1. The problem statement, all variables and given/known data

In Lenard's experiment to determine e/m for photoelectrons, he puts forwards this equation
mv2/2 = eV,
where e is the charge, m is the mass of photoelectron, and V is the potential applied.
Why the kinetic energy equation is equated to eV? Thanks in advance

2. Relevant equations

3. The attempt at a solution
1. The problem statement, all variables and given/known data

2. Relevant equations

3. The attempt at a solution

2. Sep 16, 2011

### danielakkerma

Hi...
eV is the potential energy of a charged particle in an Electric field.
$U = qV$ irrespective of the Photoelectric effect, and is true for any such system.
In your case, a particle is accelerated/stopped by an electric field; All of the potential energy was converted to the particle's kinetic energy or vice-versa, depending on the case.
Daniel

3. Sep 16, 2011

### logearav

Mr.
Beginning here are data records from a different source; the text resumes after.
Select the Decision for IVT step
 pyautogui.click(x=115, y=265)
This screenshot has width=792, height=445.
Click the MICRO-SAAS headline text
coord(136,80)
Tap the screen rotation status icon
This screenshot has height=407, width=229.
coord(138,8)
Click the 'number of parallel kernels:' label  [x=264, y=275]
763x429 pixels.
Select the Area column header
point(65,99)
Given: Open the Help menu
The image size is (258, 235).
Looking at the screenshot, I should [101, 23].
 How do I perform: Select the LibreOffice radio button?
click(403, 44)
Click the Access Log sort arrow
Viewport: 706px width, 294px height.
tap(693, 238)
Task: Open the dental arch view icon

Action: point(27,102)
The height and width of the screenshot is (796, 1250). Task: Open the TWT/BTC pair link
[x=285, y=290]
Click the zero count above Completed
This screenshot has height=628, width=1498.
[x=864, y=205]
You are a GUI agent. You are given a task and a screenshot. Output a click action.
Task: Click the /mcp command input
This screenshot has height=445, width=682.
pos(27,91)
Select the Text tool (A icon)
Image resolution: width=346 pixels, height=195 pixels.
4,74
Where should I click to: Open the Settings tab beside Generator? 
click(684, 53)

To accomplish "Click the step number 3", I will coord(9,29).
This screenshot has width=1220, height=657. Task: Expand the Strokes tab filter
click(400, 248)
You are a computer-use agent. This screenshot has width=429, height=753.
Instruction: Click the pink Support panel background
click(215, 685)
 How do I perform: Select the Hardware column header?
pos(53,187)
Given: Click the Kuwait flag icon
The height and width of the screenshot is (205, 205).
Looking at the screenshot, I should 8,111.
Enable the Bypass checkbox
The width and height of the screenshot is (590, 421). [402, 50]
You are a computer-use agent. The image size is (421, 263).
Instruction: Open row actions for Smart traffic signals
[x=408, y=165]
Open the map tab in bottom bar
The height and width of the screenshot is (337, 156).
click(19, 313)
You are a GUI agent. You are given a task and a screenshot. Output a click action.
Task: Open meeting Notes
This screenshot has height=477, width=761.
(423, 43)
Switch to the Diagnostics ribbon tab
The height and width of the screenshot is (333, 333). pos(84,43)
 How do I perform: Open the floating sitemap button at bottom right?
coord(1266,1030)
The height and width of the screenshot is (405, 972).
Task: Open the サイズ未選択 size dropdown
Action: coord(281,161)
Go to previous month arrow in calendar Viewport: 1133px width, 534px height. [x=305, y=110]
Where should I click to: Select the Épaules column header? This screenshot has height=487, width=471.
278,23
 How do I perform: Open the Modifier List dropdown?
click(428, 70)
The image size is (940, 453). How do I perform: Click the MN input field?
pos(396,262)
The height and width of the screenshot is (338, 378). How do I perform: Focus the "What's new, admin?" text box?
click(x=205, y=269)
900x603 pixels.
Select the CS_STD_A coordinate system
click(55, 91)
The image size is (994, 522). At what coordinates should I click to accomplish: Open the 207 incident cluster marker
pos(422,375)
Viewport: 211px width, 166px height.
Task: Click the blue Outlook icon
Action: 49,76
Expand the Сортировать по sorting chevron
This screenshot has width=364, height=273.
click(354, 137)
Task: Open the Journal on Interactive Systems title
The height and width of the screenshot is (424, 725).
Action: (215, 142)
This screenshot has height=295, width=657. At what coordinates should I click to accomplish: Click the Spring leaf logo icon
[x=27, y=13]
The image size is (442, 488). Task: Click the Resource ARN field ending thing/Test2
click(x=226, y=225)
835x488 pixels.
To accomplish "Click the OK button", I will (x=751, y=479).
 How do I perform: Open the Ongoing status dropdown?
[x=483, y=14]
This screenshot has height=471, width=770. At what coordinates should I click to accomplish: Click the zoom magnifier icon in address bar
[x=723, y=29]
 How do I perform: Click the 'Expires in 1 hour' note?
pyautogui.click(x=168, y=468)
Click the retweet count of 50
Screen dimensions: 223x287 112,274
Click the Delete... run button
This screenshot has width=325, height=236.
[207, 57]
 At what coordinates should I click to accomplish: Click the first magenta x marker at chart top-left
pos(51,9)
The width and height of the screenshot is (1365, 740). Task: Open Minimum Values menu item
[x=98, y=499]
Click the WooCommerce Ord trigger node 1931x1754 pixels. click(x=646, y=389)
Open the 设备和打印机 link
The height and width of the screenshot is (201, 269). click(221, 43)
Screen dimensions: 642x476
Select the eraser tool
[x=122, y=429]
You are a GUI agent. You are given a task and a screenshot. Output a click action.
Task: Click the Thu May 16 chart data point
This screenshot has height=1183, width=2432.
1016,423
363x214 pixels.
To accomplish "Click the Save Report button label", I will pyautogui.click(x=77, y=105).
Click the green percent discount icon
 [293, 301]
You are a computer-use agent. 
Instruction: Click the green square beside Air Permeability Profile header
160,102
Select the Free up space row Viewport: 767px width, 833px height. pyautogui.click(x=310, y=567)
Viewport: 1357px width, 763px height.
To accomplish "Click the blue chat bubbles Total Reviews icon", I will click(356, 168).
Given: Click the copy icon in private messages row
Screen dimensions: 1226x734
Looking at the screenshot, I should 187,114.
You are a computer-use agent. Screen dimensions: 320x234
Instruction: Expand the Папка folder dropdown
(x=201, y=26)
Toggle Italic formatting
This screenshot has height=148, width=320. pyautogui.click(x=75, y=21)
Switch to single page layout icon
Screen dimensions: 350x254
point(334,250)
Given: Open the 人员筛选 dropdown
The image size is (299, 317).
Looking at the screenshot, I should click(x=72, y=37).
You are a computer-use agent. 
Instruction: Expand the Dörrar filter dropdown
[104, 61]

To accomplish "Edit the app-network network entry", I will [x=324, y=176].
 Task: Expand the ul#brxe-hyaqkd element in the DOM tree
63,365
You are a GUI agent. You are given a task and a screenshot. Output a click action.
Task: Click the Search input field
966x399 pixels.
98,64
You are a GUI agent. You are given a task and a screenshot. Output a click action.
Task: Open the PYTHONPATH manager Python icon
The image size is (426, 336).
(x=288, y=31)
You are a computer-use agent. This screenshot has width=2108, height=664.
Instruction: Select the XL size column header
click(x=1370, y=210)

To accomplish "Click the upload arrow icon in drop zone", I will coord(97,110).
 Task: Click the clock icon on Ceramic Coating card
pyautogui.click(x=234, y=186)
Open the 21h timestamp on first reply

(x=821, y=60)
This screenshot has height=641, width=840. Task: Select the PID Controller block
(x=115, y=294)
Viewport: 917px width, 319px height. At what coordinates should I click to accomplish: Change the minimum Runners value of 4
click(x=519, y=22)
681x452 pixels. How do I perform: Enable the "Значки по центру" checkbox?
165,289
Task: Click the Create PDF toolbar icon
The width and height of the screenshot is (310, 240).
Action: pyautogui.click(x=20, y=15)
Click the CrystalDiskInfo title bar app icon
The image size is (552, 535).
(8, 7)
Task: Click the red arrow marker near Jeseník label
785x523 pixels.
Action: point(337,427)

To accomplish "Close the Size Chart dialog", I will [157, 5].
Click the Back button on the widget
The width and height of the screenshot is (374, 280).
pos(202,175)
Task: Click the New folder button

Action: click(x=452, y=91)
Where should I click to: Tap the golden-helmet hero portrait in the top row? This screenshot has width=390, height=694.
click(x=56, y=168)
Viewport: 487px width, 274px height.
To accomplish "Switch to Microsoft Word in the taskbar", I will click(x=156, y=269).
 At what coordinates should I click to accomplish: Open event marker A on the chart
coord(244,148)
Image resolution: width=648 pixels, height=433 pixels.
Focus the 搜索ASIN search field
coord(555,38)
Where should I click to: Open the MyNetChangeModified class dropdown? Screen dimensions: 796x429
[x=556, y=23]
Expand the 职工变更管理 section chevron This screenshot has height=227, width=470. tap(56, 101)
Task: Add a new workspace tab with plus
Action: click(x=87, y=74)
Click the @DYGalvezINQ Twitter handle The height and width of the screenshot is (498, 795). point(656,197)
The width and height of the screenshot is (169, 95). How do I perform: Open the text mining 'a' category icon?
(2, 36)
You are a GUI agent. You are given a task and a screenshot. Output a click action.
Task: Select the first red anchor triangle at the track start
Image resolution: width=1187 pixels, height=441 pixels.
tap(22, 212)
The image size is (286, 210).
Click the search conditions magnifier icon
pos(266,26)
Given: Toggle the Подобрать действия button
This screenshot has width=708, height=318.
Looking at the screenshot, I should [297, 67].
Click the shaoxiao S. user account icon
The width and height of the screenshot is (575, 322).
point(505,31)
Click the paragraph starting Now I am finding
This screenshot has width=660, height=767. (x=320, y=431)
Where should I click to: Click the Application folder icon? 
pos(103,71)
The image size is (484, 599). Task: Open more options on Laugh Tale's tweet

Daniel,
I got your relation U = qV but i dont understand your line " All of the potential energy was converted to the particle's KE"
Why the work done is equated to KE, here?

4. Sep 16, 2011

### danielakkerma

Certainly,
In the scheme for the photoelectric effect, one measures, on top of other things, the voltage needed to thwart the current, this is known as the "Stopping voltage".
In other words, what sort of an electric field must be created(i.e, what's the voltage difference necessary), in order to stop the electrons ejected from the metal being irradiated.
So, all of the kinetic energy the electrons had upon leaving the metal is negated by the work done by the Electric field, and the energy deposited in this process is qV in this case.
The voltage is an alternative way, and a mandatory one, of estimating $K_{max}$, or the energy with which electrons are being emitted. This gave way to the first quantitative assessments of the Photoelectric effect, as done, as you mentioned, by Lenard.

Daniel

5. Sep 17, 2011

### logearav

Thanks Mr. Daniel. So, when potential energy to kinetic energy, no particle will move. Am I right? Does this hold true in all situations?

6. Sep 17, 2011

### danielakkerma

Hi there,
Yes, when the voltage is applied, it is done for the explicit purpose of stopping the charges.
This only works however, naturally, when electrons are actually emitted; Therefore, the photoelectric experiments also require one to derive the minimal frequency, $\nu_0$ needed to start the reaction while the voltage is first set to 0.
In the broader sense, you can look into effects created in the energy spectrum exceeding Photoelectric ranges; Compton scattering is an example, whereby the energy of the incidient photon is large enough for a secondary photon to recoil, and then, there would naturally be no effect on it by the electric field.
Daniel